*Required work*:
With pictures omitted, the line containing "Instruction: Minimize the" and all later lines of the records below are to be restated word for word.

Stored data
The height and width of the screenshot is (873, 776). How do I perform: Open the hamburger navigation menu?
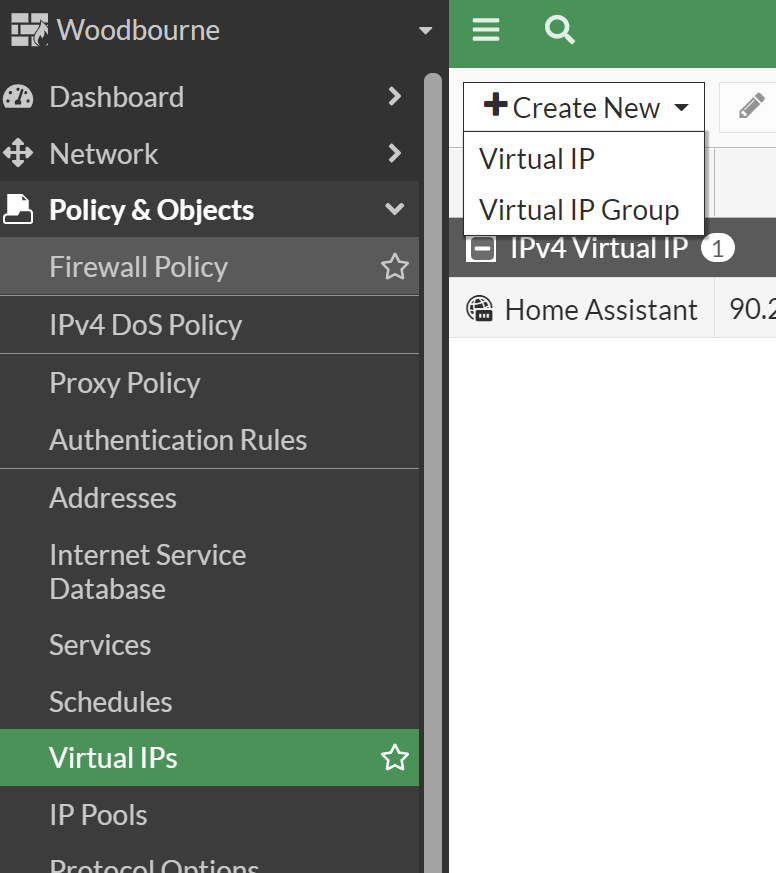coord(485,30)
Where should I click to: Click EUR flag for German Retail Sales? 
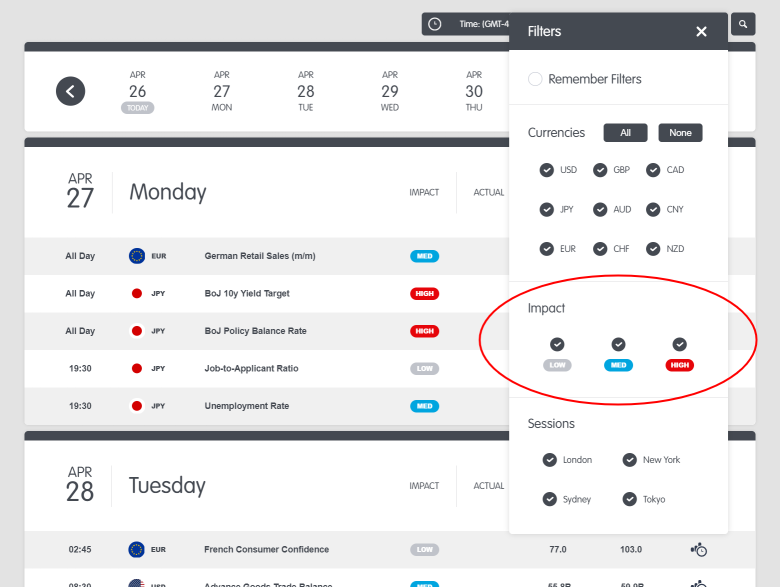tap(137, 256)
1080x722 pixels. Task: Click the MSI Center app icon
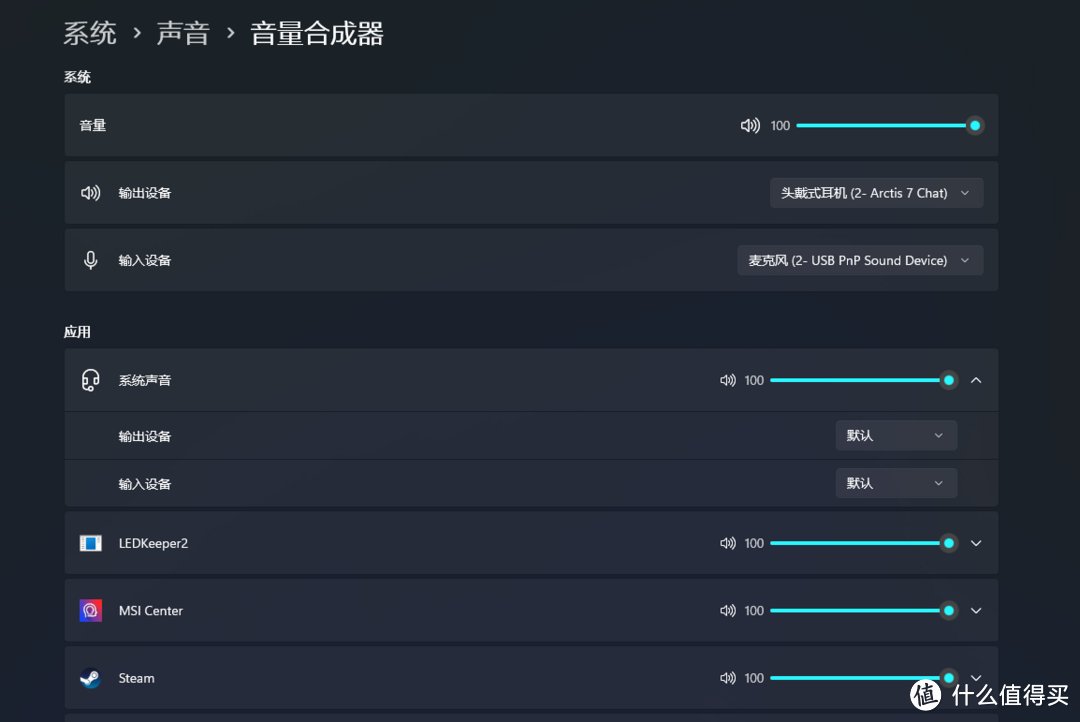(x=91, y=610)
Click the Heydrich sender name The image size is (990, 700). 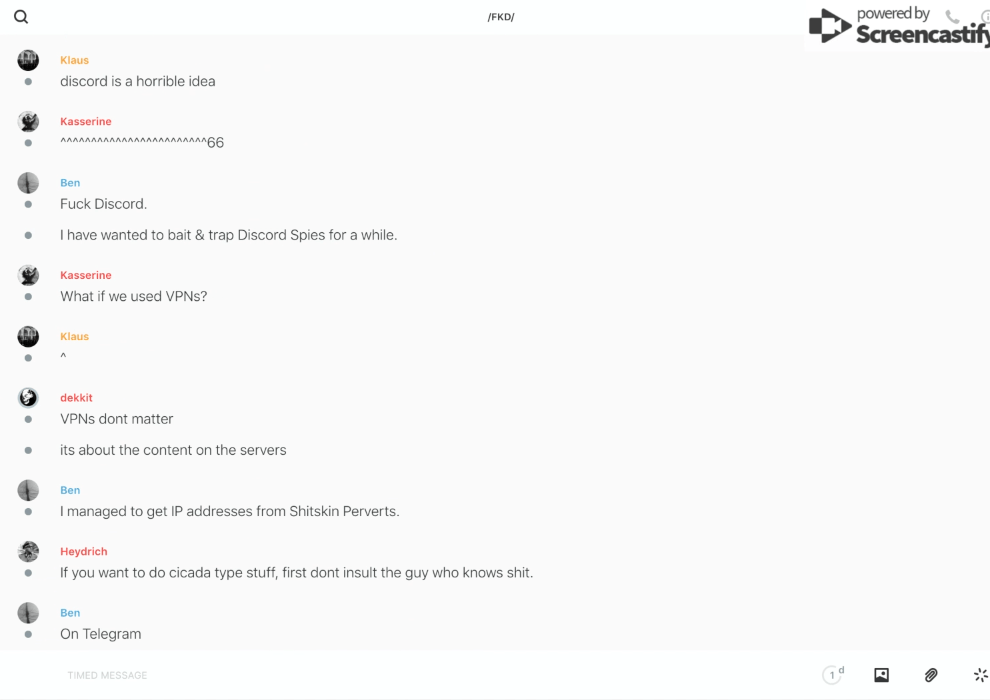[x=83, y=551]
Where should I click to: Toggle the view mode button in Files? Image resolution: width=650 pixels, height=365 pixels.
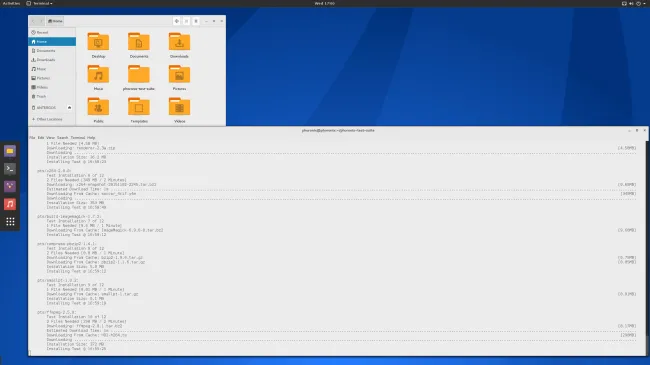pyautogui.click(x=186, y=21)
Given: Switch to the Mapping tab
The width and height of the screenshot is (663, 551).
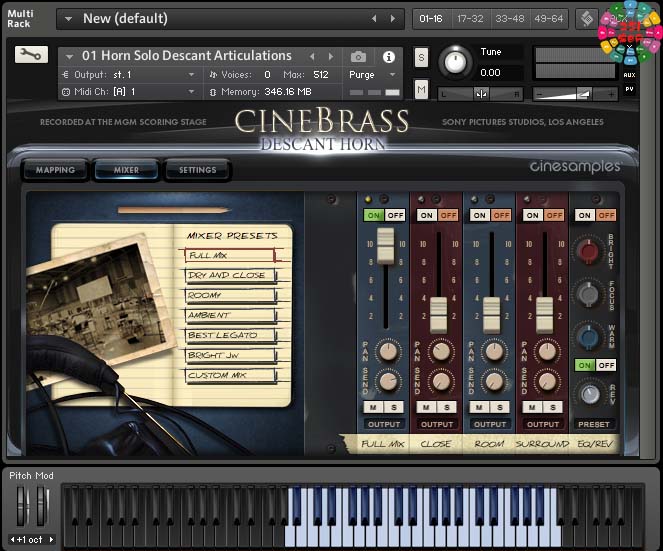Looking at the screenshot, I should (55, 170).
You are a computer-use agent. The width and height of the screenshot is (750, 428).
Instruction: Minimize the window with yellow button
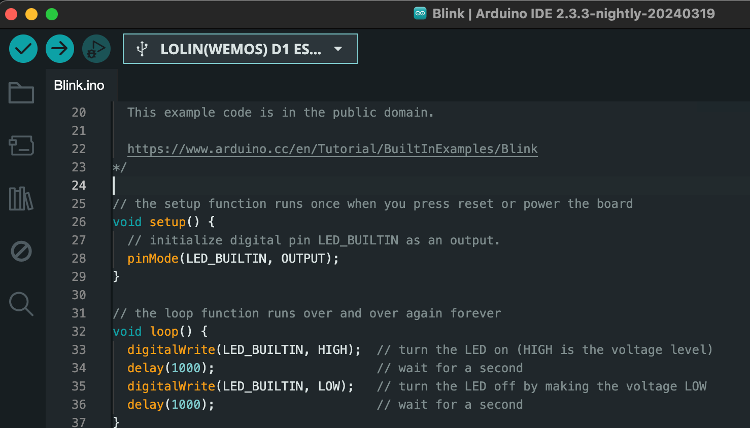tap(32, 14)
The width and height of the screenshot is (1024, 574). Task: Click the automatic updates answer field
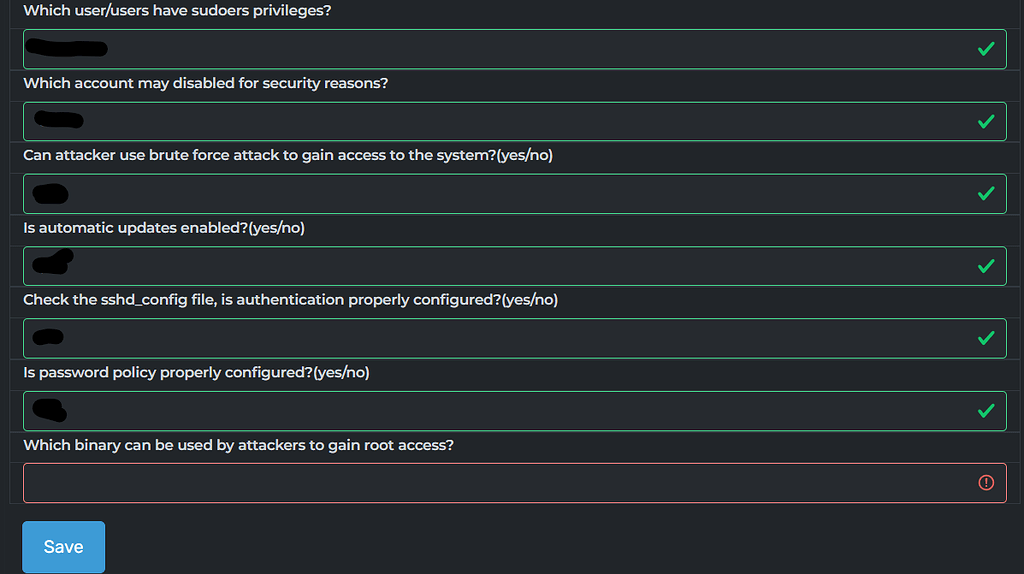pyautogui.click(x=500, y=266)
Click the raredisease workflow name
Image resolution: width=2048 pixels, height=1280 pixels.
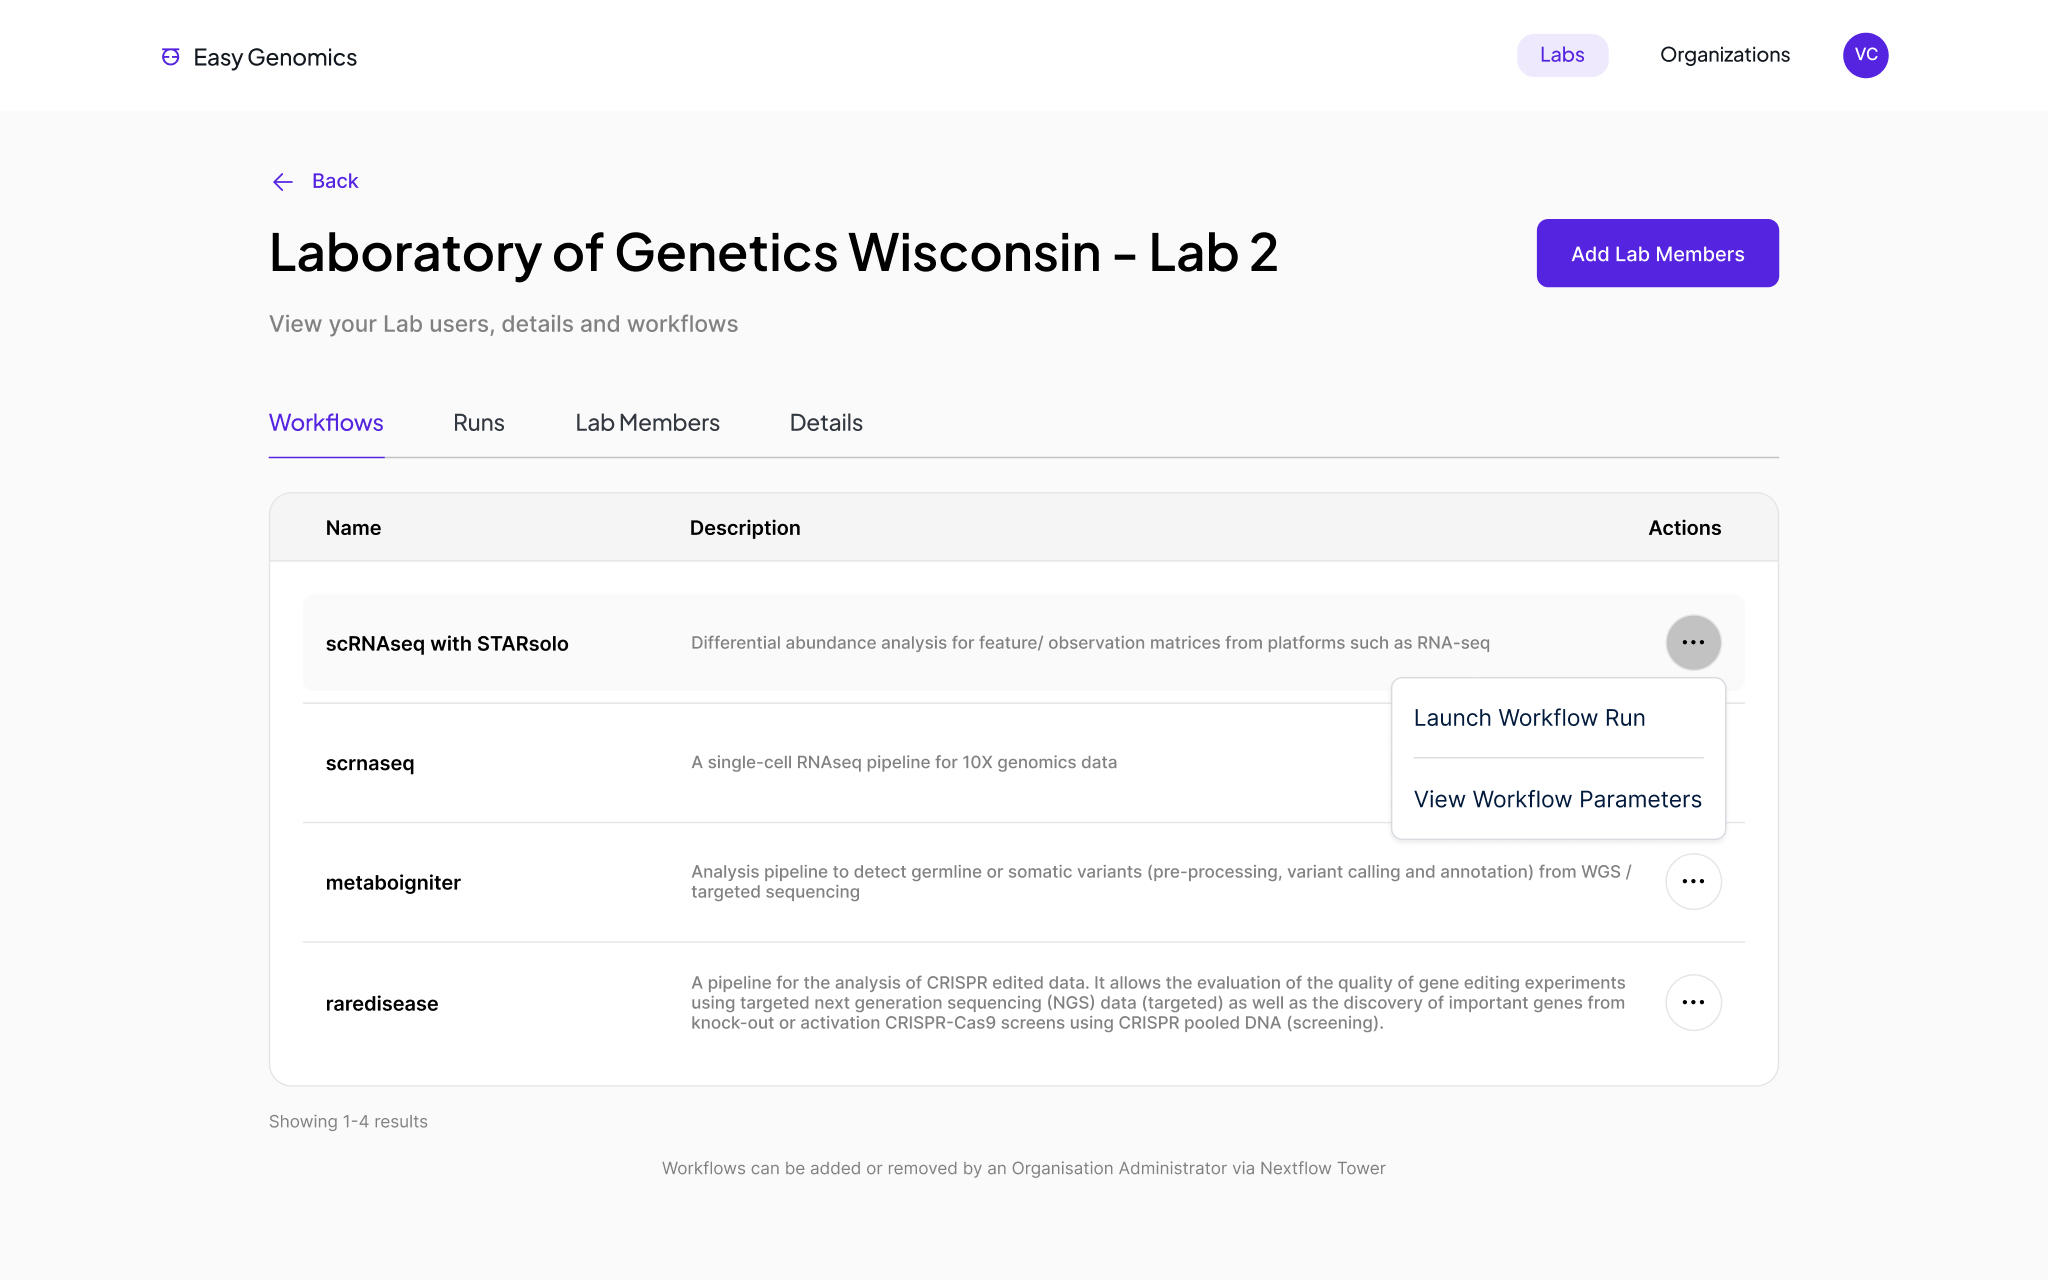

*Expected output*:
Instruction: Minimize the window with yellow button
tap(32, 14)
The width and height of the screenshot is (1024, 574). Task: Click the automatic updates answer field
pyautogui.click(x=500, y=266)
Click the raredisease workflow name
Image resolution: width=2048 pixels, height=1280 pixels.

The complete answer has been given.